Graft Survival. The length of time an organ functions successfully after being transplanted. “Graft” is another term for “transplanted organ.”
Laparoscopic Removal of a Kidney. A type of surgery to remove kidneys from living donors. The kidney is removed through a very small incision, and the recovery time of the donor may be reduced greatly.
Living Donors. Living individuals who donate a kidney to someone in need of a transplant. Living donors are often close relatives of the recipient, but may sometimes be a spouse, friend or even someone who is unknown to the recipient (non-directed donor).
Non-directed Donors. Someone who donates a kidney to anyone in need of a kidney transplant. Non-directed, or “anonymous”, donors are not related to or known by the recipient.
Matching. The process of making sure the blood of a potential donor is compatible with the potential recipient.
Deceased Donors. Individuals whose organs and/or tissues are donated at the time of their death. The annual increase in the number of donors has not kept pace with the growing list of patients waiting for life-saving and life-enhancing transplants. Deceased donors are sometimes called cadaveric donors or non-living donors.
Organ Procurement Organizations (OPOs). Organizations that recover organs from deceased donors and deliver them to transplant centers where a recipient “match” is located. Organ Procurement and Transplantation Network (OPTN). A national transplant network, established by an act of Congress, which maintains the national computer registry for matching donated organs to patients on the waiting list. The OPTN is administered by the United Network for Organ Sharing (UNOS).
Religious Views on Organ Donation. Virtually all religious denominations approve of organ and tissue donation as representing the highest humanitarian ideals and the ultimate charitable act.
Removal of Donated Organs. Donor organs and tissues are removed surgically for both deceased and living donors.. For deceased donors, there are no outward signs of organ donation and open casket funerals are still possible.
Required Referral. All hospitals must have a required referral system in place. This requires the hospital to notify the local organ procurement organization (OPO) about all deaths.

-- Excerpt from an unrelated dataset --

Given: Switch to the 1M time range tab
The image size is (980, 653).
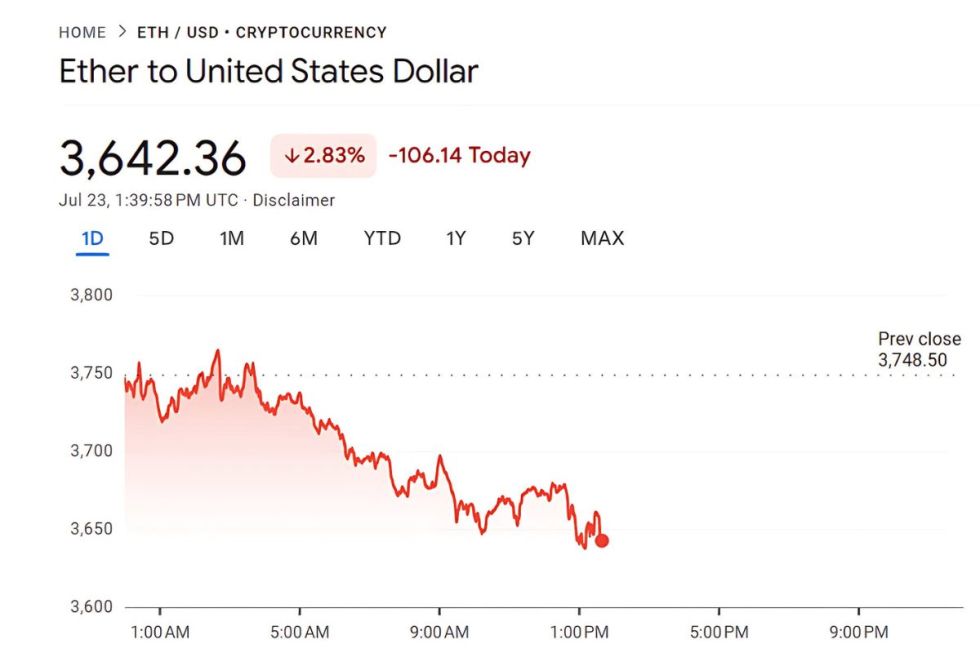Looking at the screenshot, I should pos(232,238).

Whenever appropriate, the OPO will offer the deceased person’s next-of-kin (family) the opportunity to donate their loved one’s organs and/or tissues for transplantation.
Solid Organ Transplants. These types of transplants include the following: kidney, liver, intestines, heart, lung and pancreas.
Stem Cell Transplants. Transplants that are done by infusing healthy stem cells (cells in the body that can grow into any other cells) into people who have had high-dose chemotherapy for leukemia, immunodeficiency, lymphoma, anemia or metabolic disorders. Healthy stem cells are collected from bone marrow, peripheral blood and umbilical cord blood. Once the healthy stem cells are infused into the patient’s blood stream, the cells move from the blood vessels to the center of the bones, where they begin making new blood cells.
Tissue Typing. A blood test that is done in a laboratory before a transplant to ensure the donor is a match to the recipient. Each person’s tissues, except for identical twins, are different from everyone else’s. It is believed that the better the tissue match, the more successful the transplant will be over a longer period of time.
Transplant Centers. These are the hospitals that have an established transplant program and perform transplant surgery. Not every hospital does kidney transplants.